→ THE RECORDS
[Start of section]

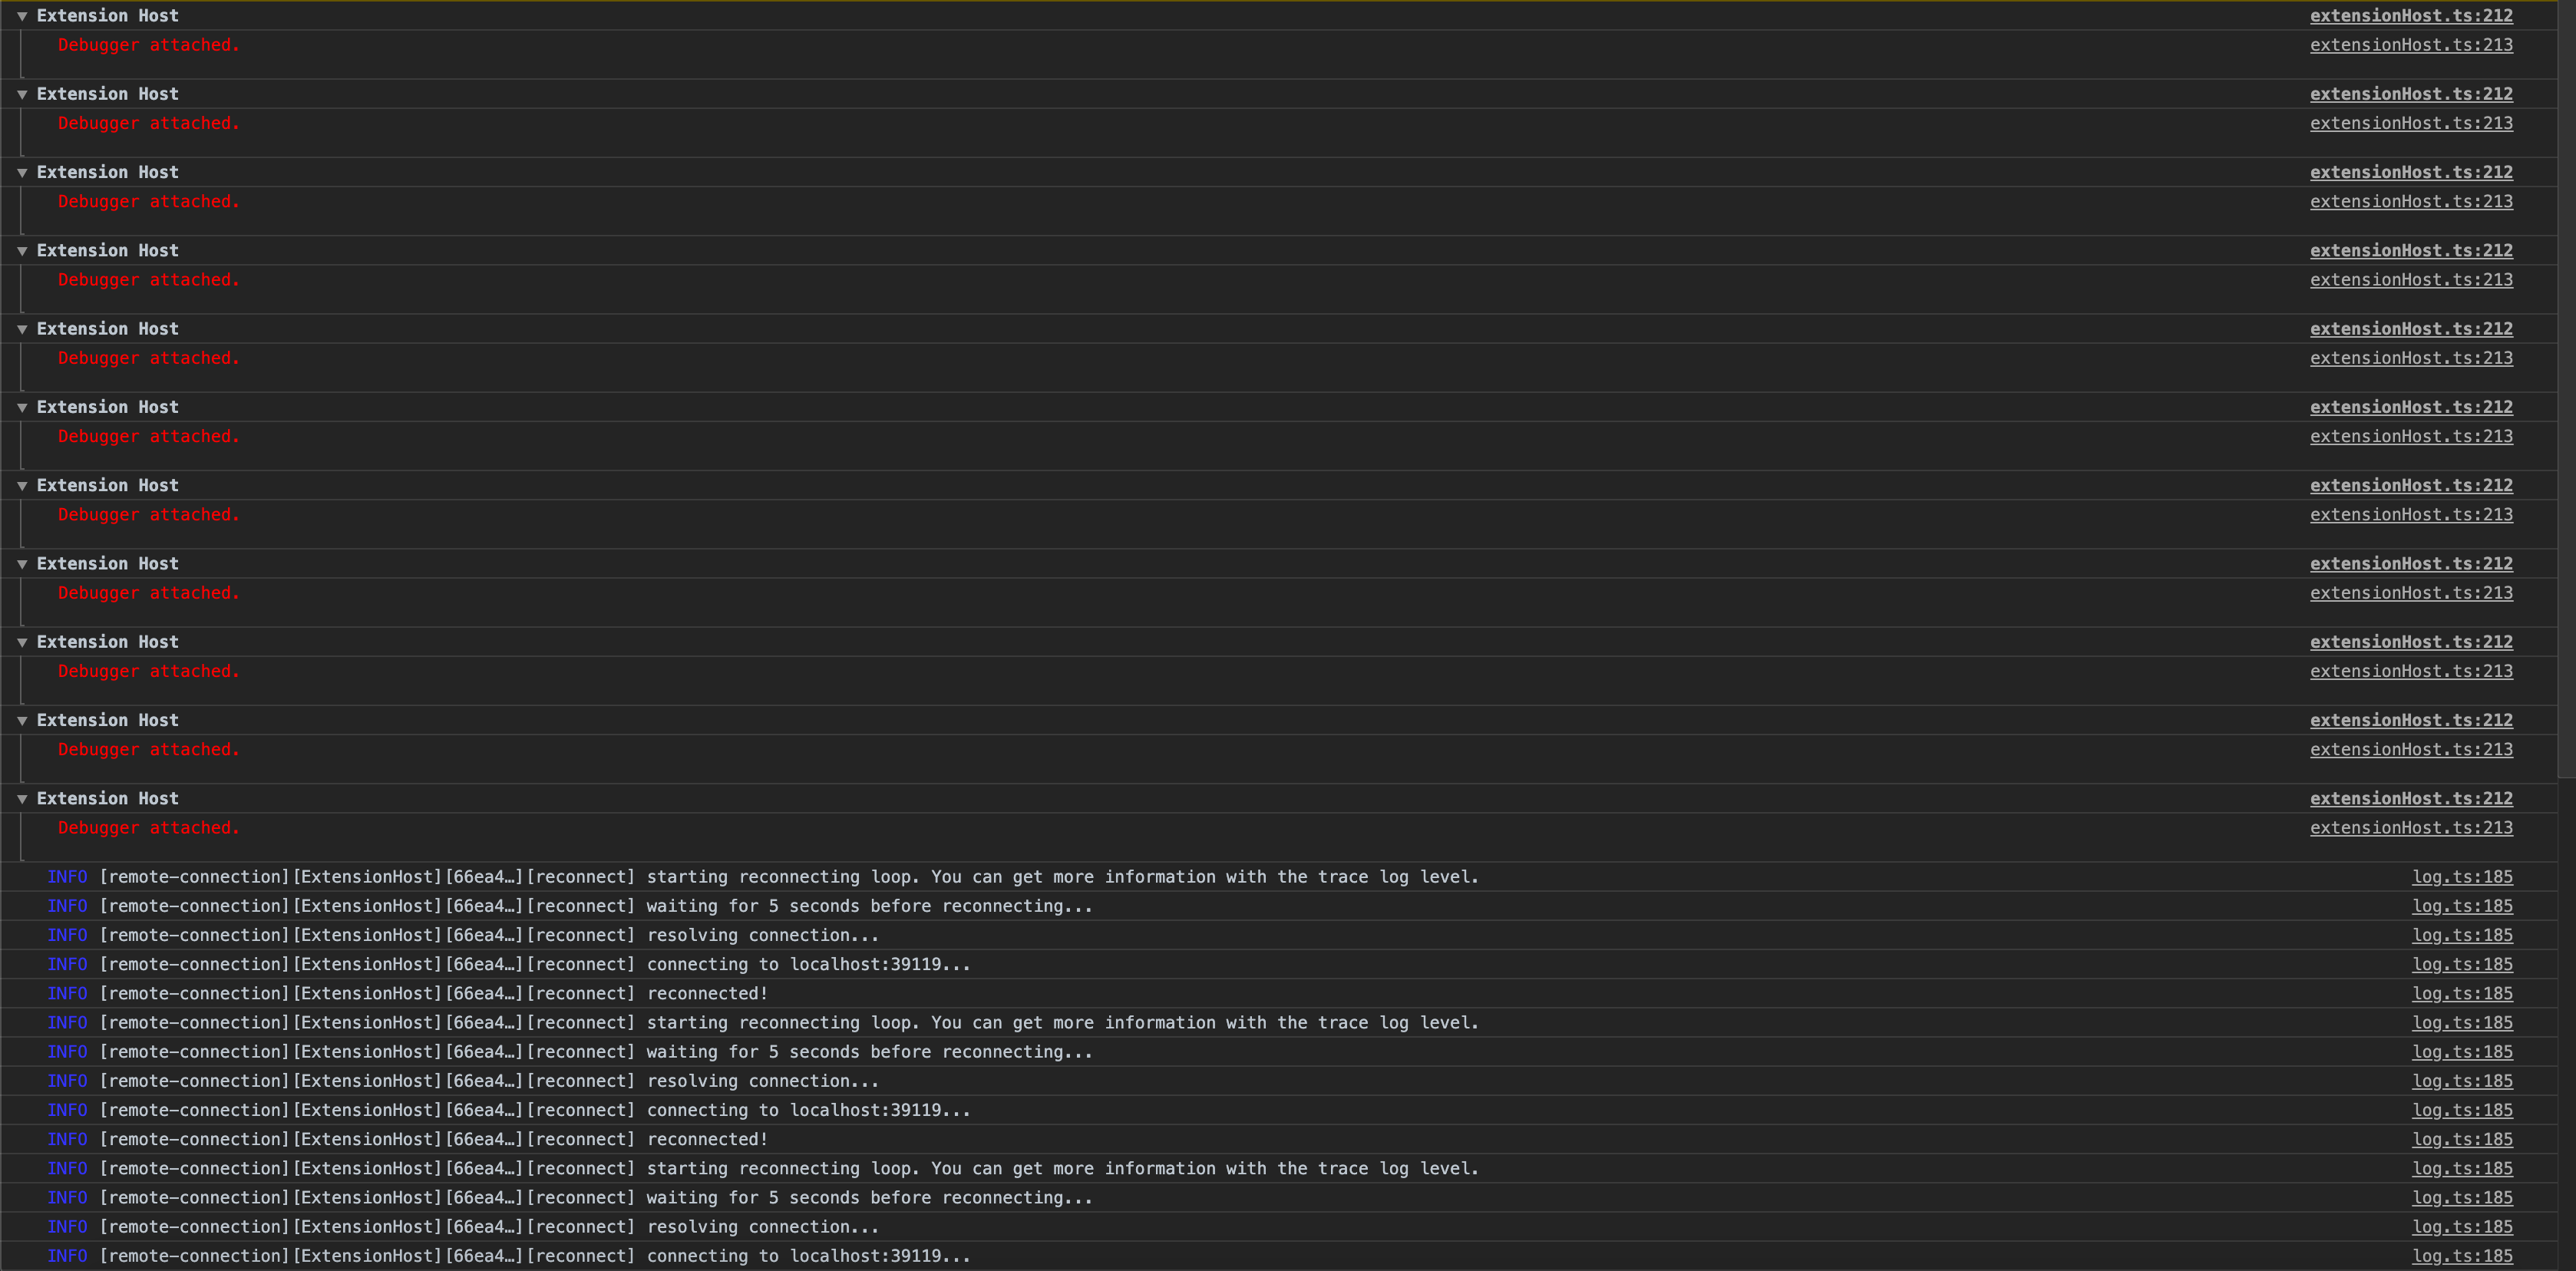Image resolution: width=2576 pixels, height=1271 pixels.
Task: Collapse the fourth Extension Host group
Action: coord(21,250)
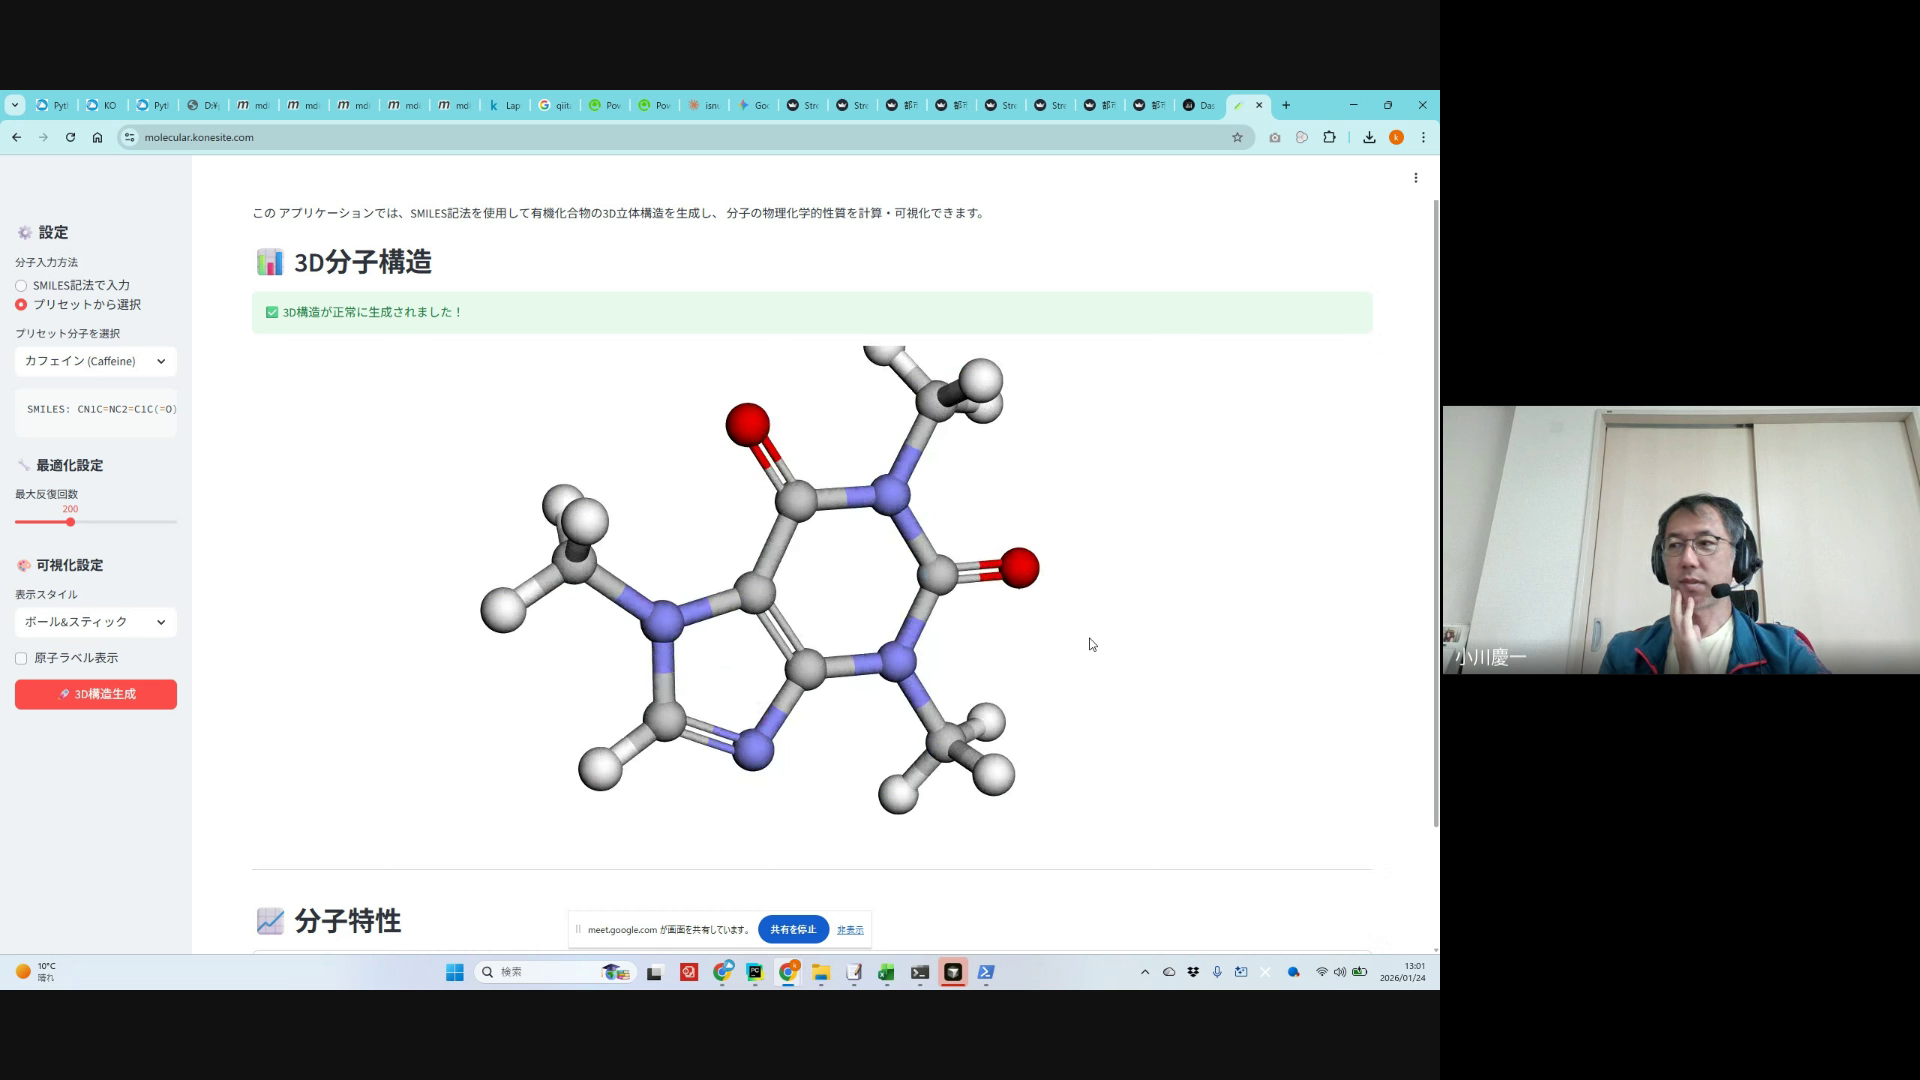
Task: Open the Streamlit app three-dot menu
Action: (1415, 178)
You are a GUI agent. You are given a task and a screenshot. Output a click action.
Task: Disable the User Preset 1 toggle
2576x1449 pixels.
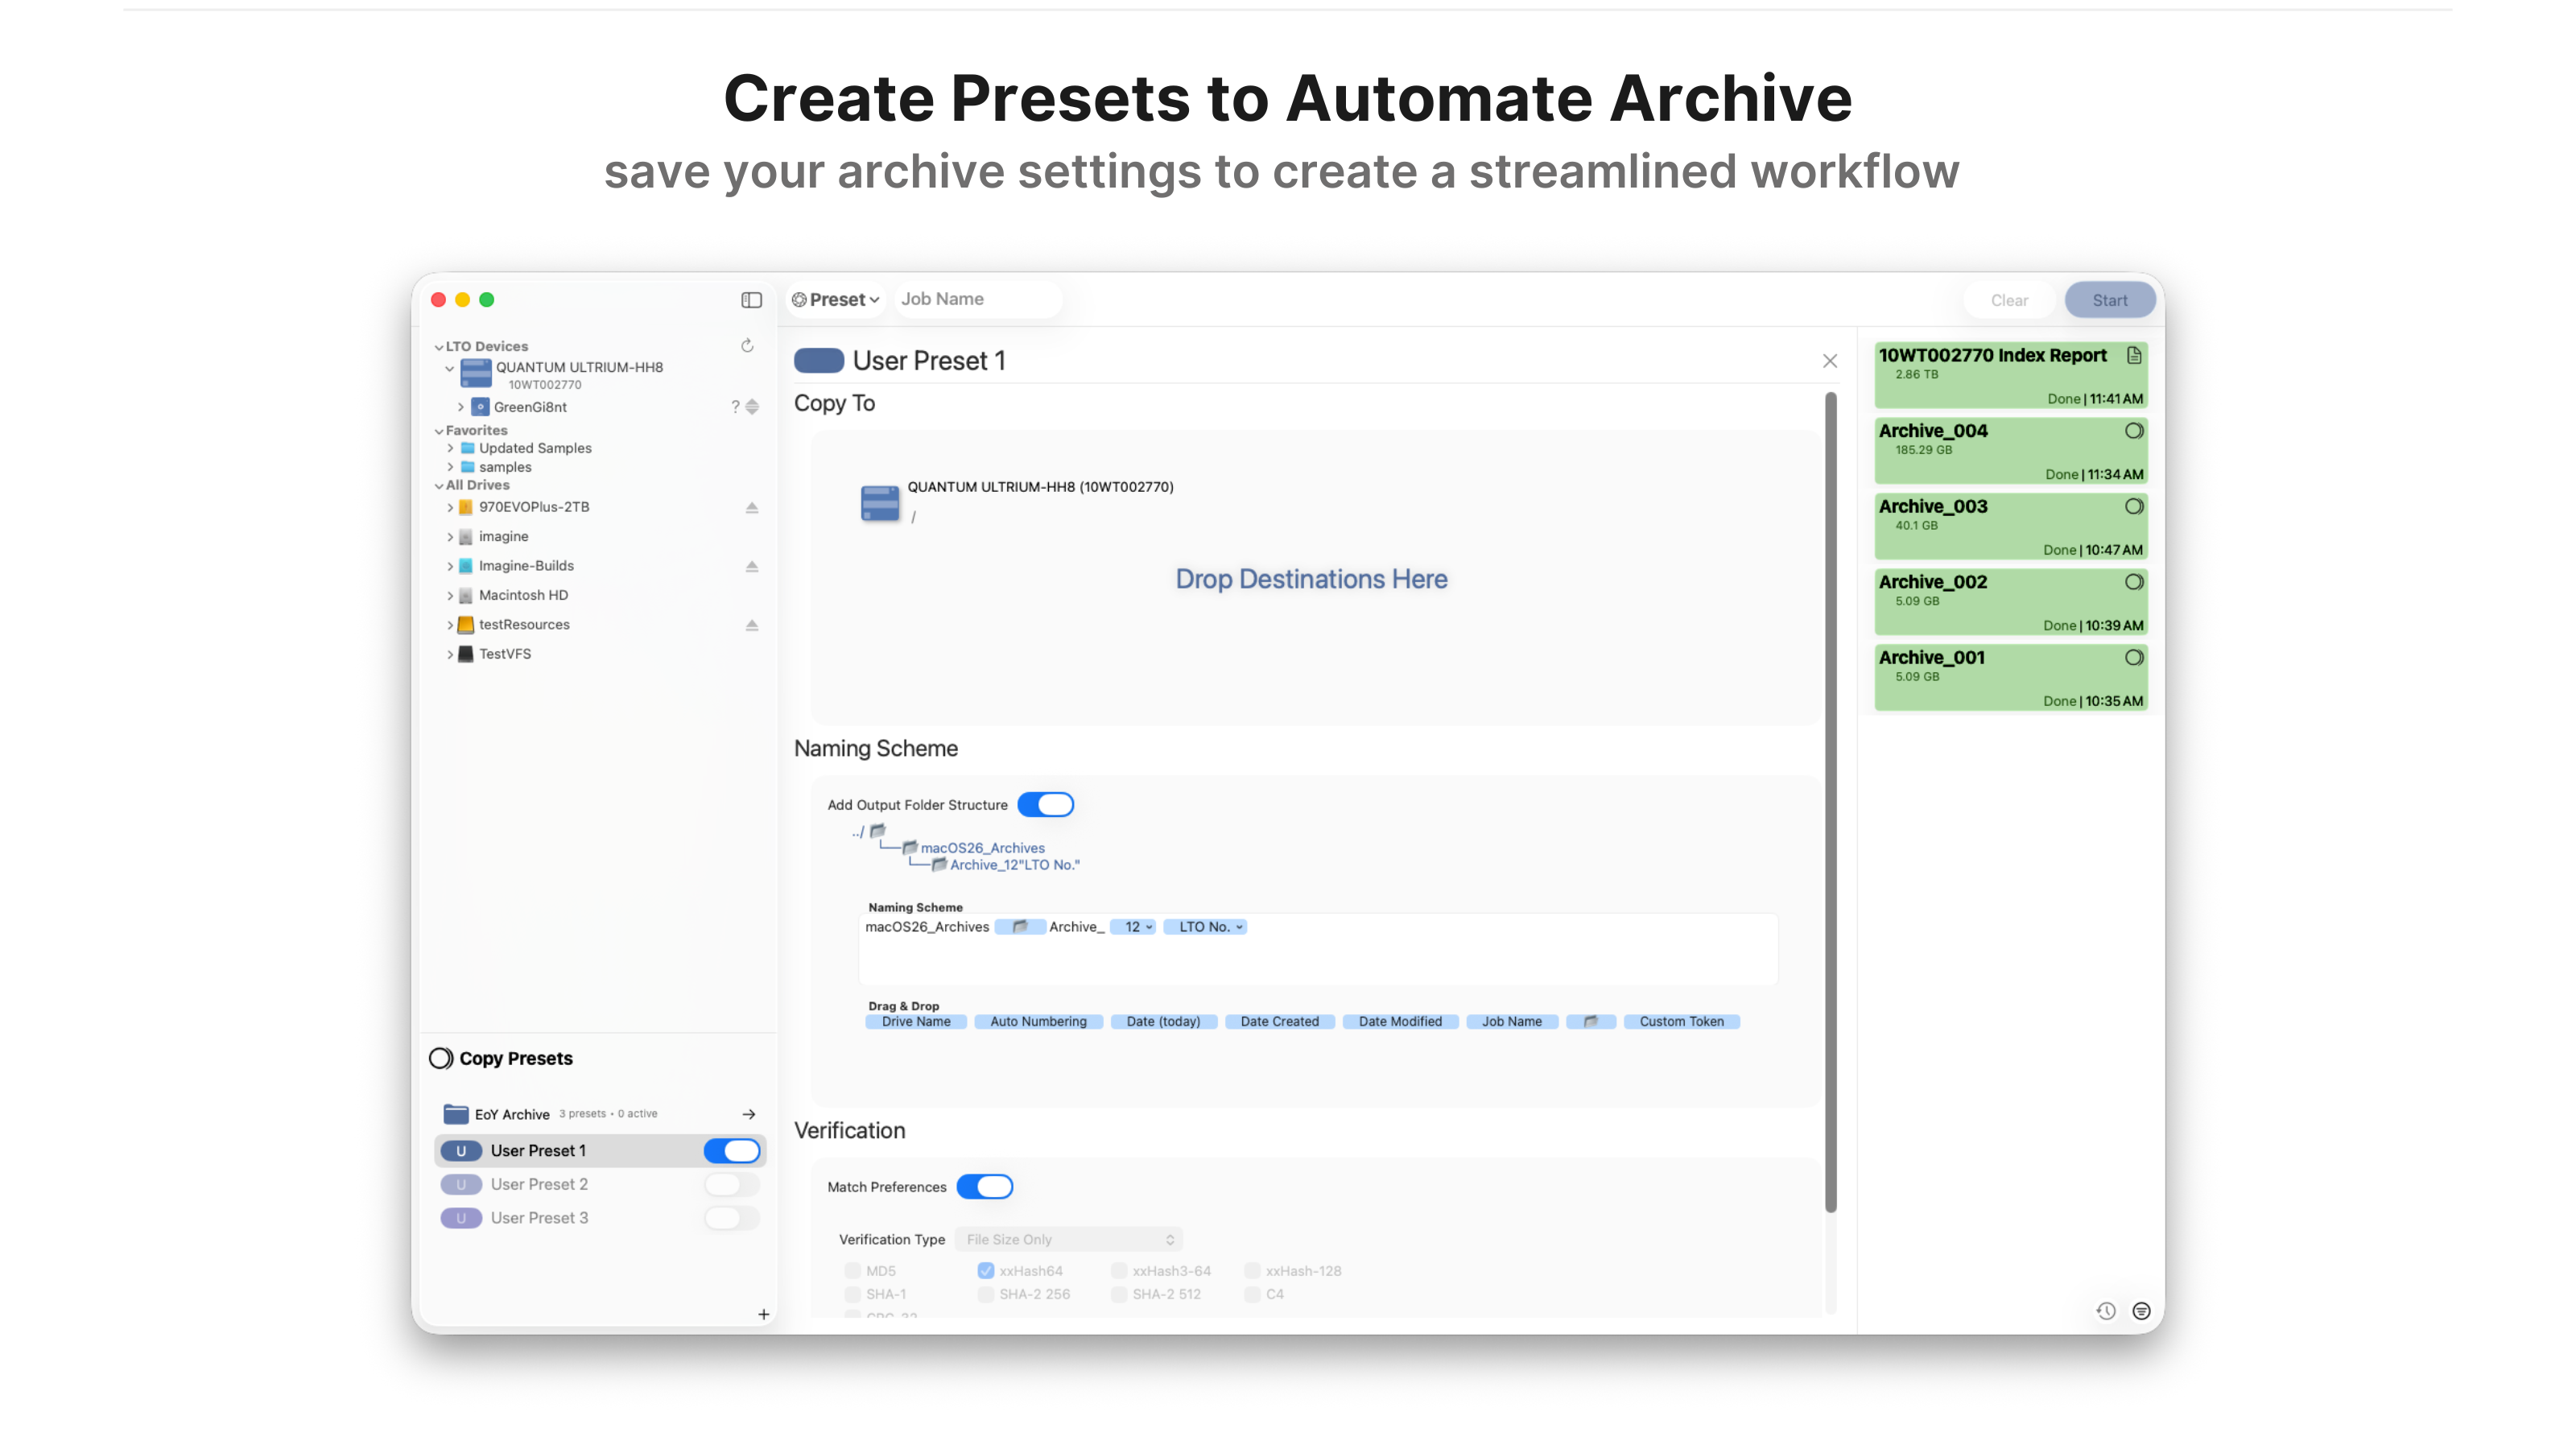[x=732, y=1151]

[End of section]

→ ABOUT THIS EXERCISE
Starting at the line that contains "You are a GUI", reproduce exactly and only the lines through the end of the entries above, with the pictures excluded.

→ OUTPUT BELOW
You are a GUI agent. You are given a task and a screenshot. Output a click action.
Task: Disable the User Preset 1 toggle
2576x1449 pixels.
[x=732, y=1151]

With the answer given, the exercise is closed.